Funerali in carrozza anche a Foggia. Ciro Cesarano, uno dei titolari dell’agenzia di onoranze funebri di Calvizzano, in provincia di Napoli, ha ammesso di fornire carrozze antiche al capoluogo dauno, ma anche a Pescara, Verona e altre città italiane. Carrozze proprio come quella utilizzata per l’ultimo saluto al boss Vittorio Casamonica a Roma. Funerali che hanno scatenato polemiche e dibattiti in tutto il pianeta.
“Affittiamo carrozze con i cavalli per i funerali quasi ogni giorno – ha detto Cesarano all’Adnkronos -. Quella per Casamonica è la stessa utilizzata ai funerali di Totò. Abbiamo circa 300 richieste l’anno da tutta Italia. I funerali in carrozza non sono una novità. Abbiamo contatti con agenzie funebri di tutta Italia in quanto siamo tra i pochi ad avere l’attrezzatura per il trasporto”. E ancora: “Quando ci arriva una richiesta non sappiamo neanche chi sia il defunto perché abbiamo contatti solo con le agenzie. Ci chiamano da tutta Italia: da Foggia, a Pescara a Verona. Siamo stati a Roma diverse volte, anche una decina di giorni fa per le esequie di un ragazzo morto in un incidente stradale. L’affitto di una carrozza è in media di circa duemila euro”.
Per Casamonica, l’agenzia si è spostata con il camion dalla Campania all’Ikea Anagnina. Da lì è stata scortata dai vigili urbani fino alla chiesa. Dietro il corteo funebre, poi, c’era una macchina dell’Arma che puliva tutto. Il carro con sei cavalli è stato affittato all’agenzia di Roma EuroCOF (“il prezzo, per tutti, è di 2.500 euro”). “Da Anagnina in poi i vigili sono stati con noi – ha aggiunto Cesarano – sempre gli stessi, controllavano il traffico che si era creato. Poi quando stavamo nella piazza davanti alla chiesa a un certo punto è arrivata una macchina della polizia per controllare chi c’era, poi si è allontanata. Casamonica era un boss ma alla fine era un uomo libero. Un boss di solito sta in carcere”, la conclusione di Cesarano.
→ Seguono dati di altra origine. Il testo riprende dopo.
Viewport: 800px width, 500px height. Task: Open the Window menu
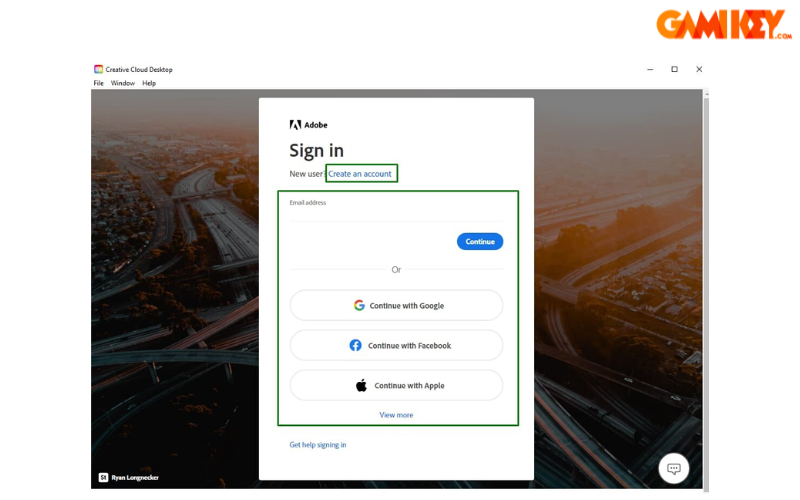point(122,83)
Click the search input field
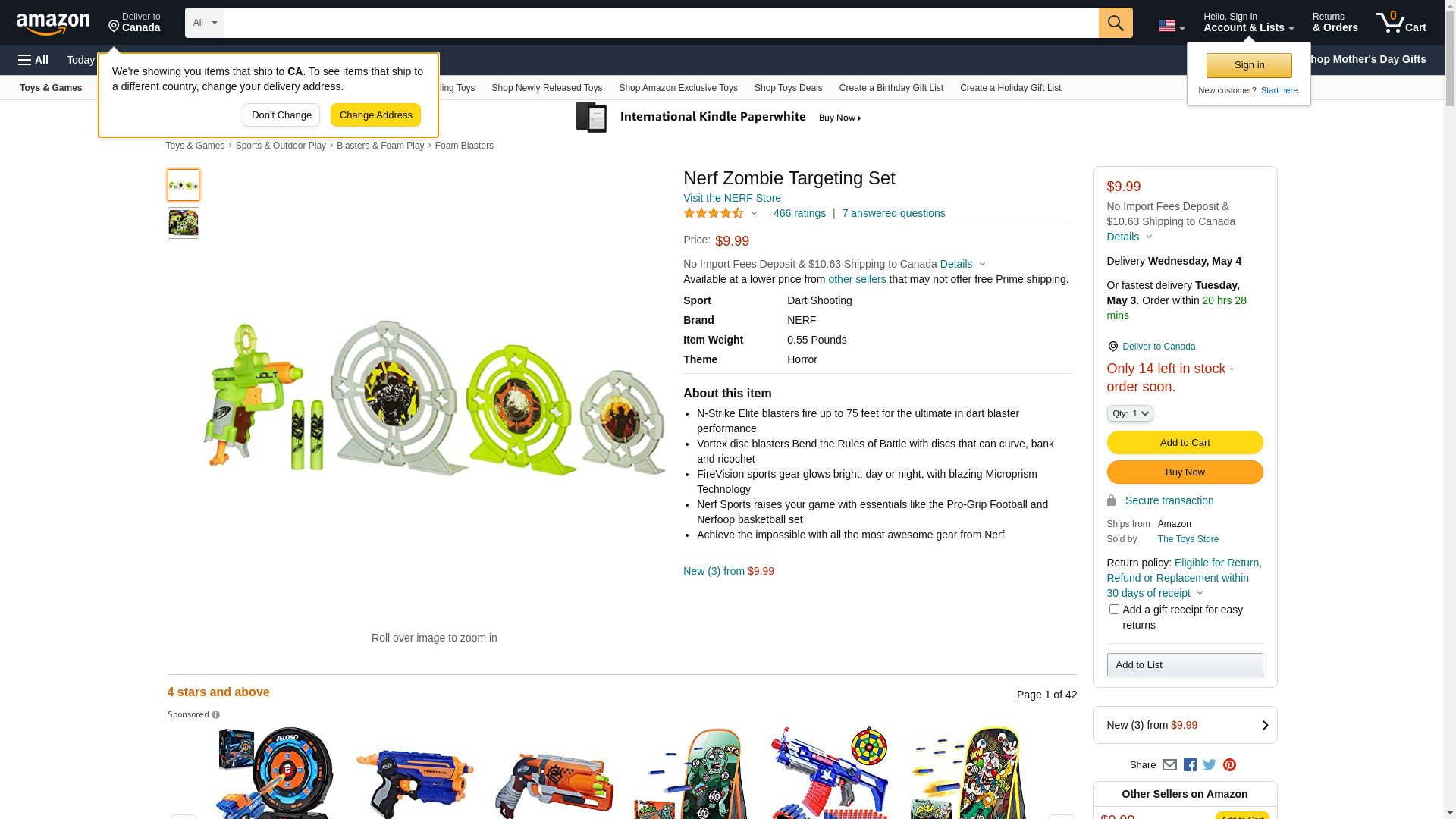 661,23
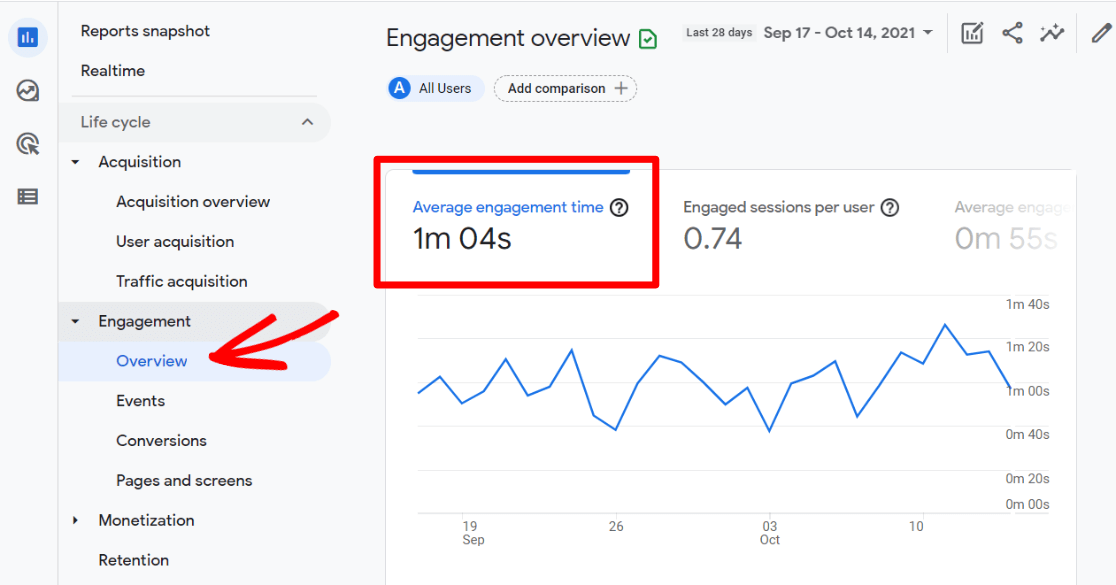Open help for Engaged sessions per user

[x=890, y=207]
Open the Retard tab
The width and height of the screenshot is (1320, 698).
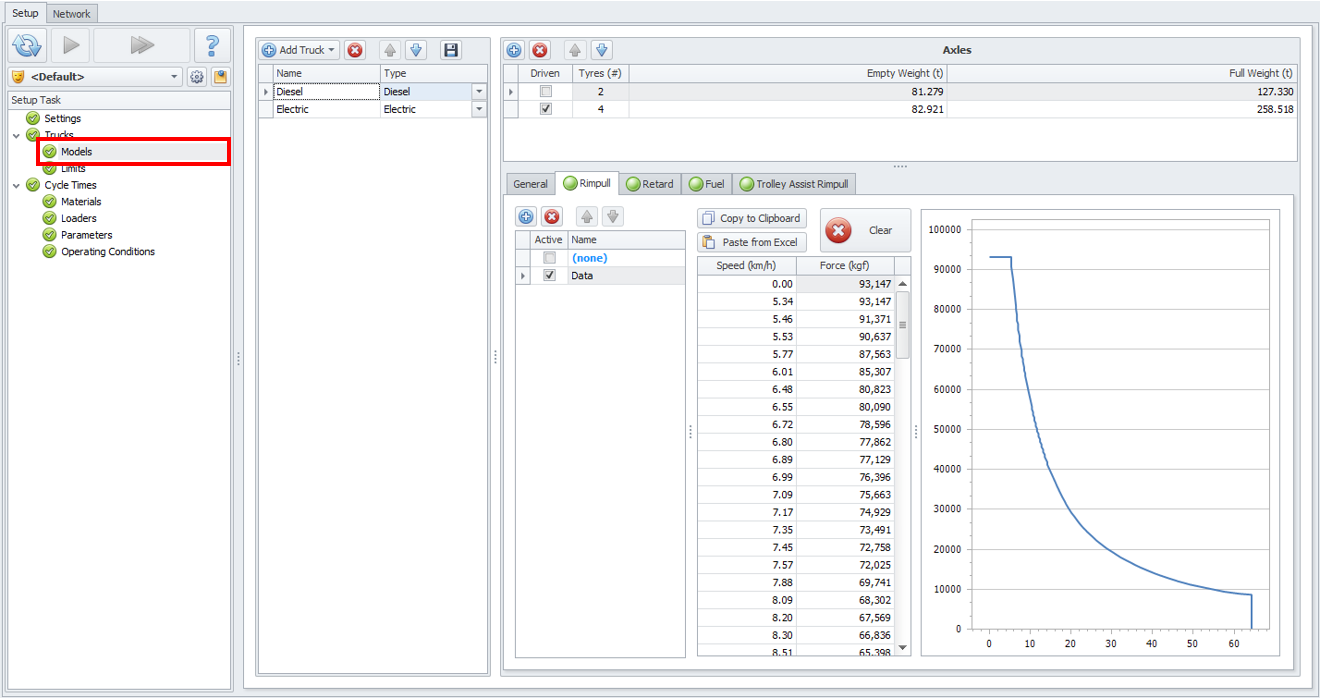point(650,184)

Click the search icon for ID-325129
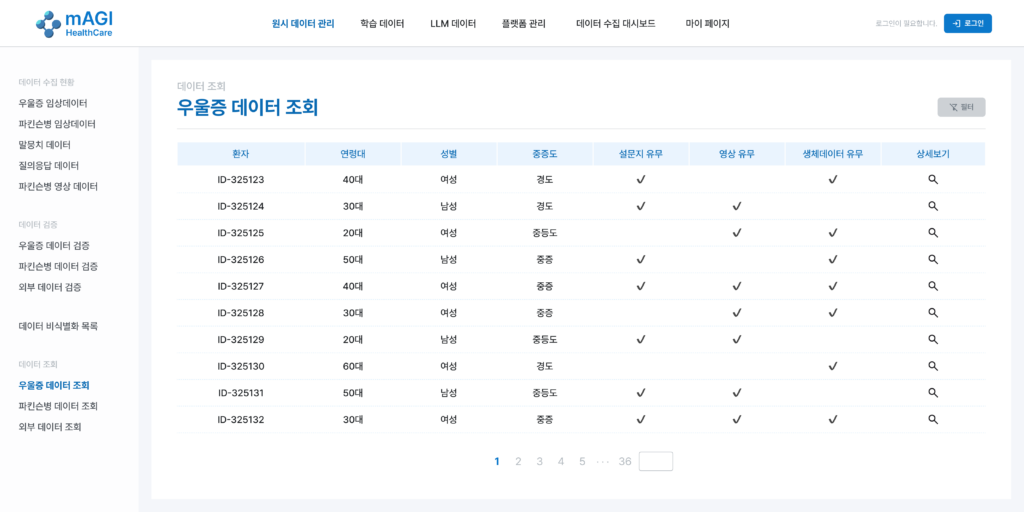[932, 340]
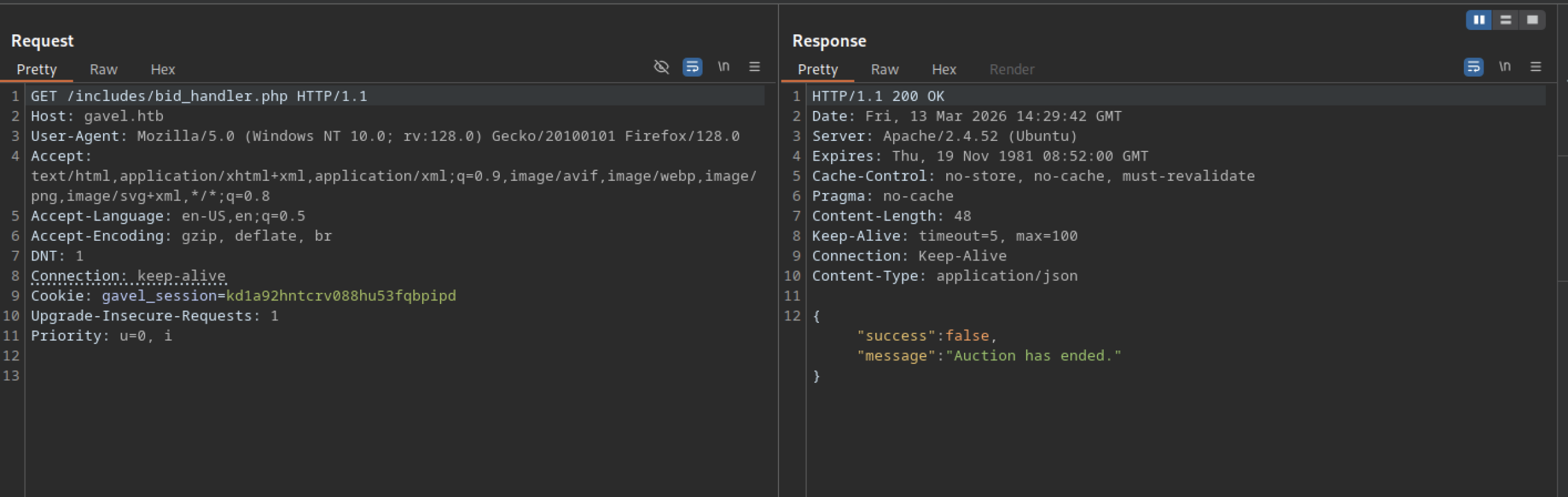Switch to Request Raw tab

point(103,70)
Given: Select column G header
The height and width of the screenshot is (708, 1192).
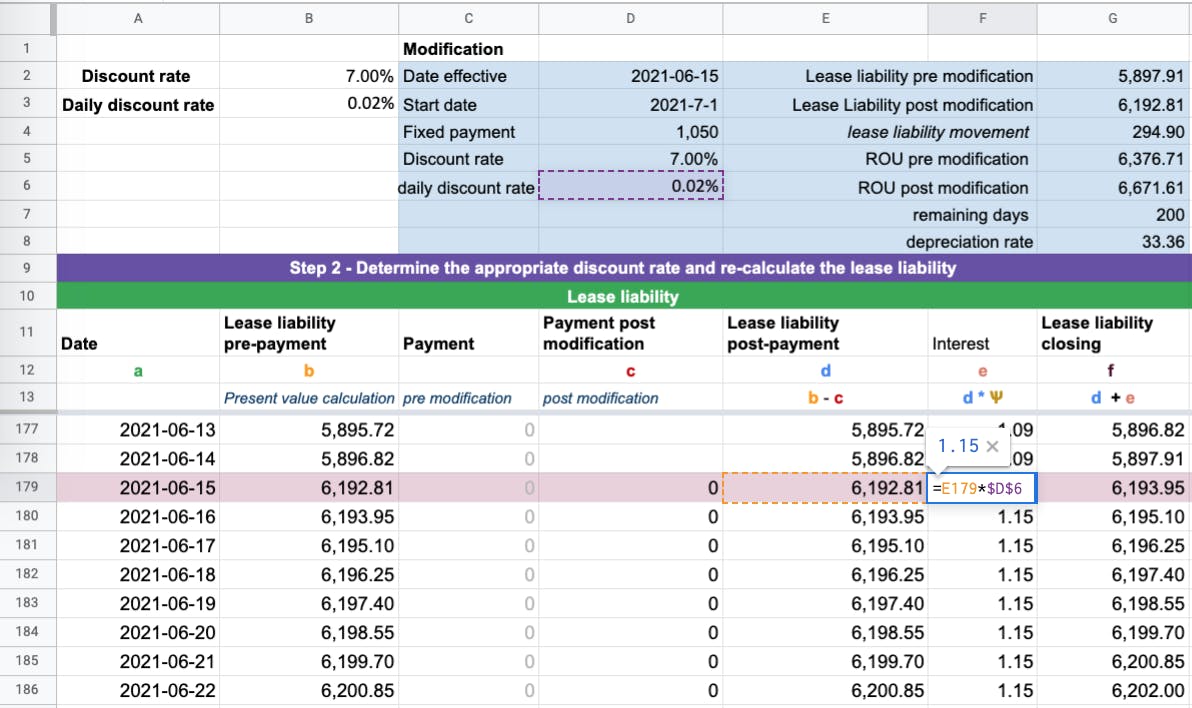Looking at the screenshot, I should [1111, 17].
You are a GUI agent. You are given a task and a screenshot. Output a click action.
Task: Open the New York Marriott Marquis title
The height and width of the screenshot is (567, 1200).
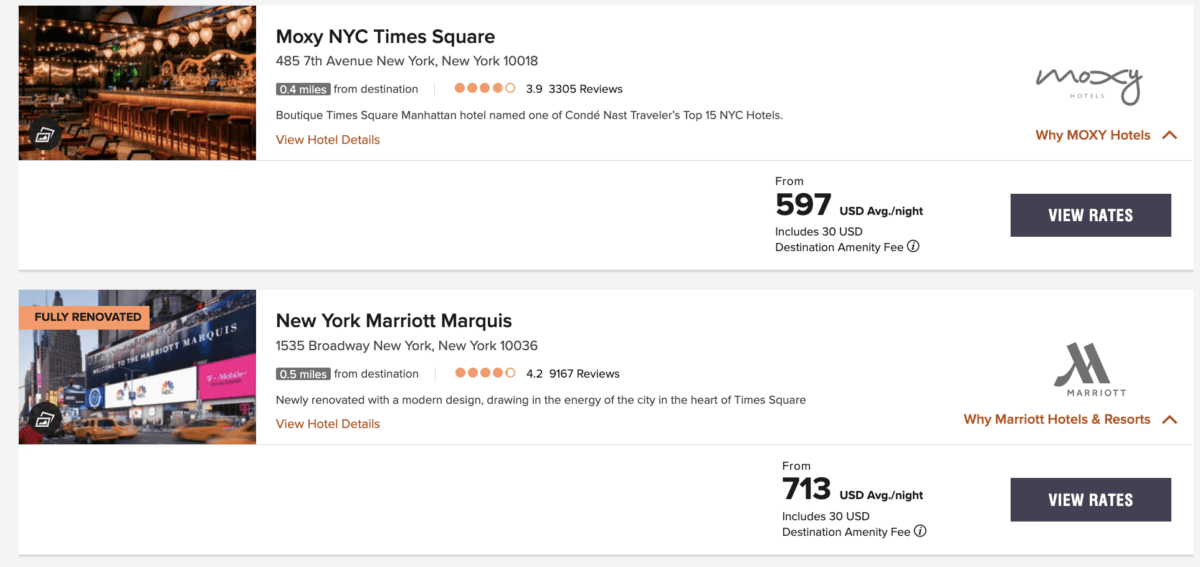pos(394,321)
Oltre alla carrozza, fa discutere la presenza di un elicottero, anche questo partito dalla Campania (da Terzigno in provincia di Napoli per l’esattezza). La polizia ha denunciato il pilota per la mancata comunicazione del piano di volo per quella rotta. Inoltre, per il lancio dei petali e volantini in area urbana è necessaria un’autorizzazione che non era stata richiesta.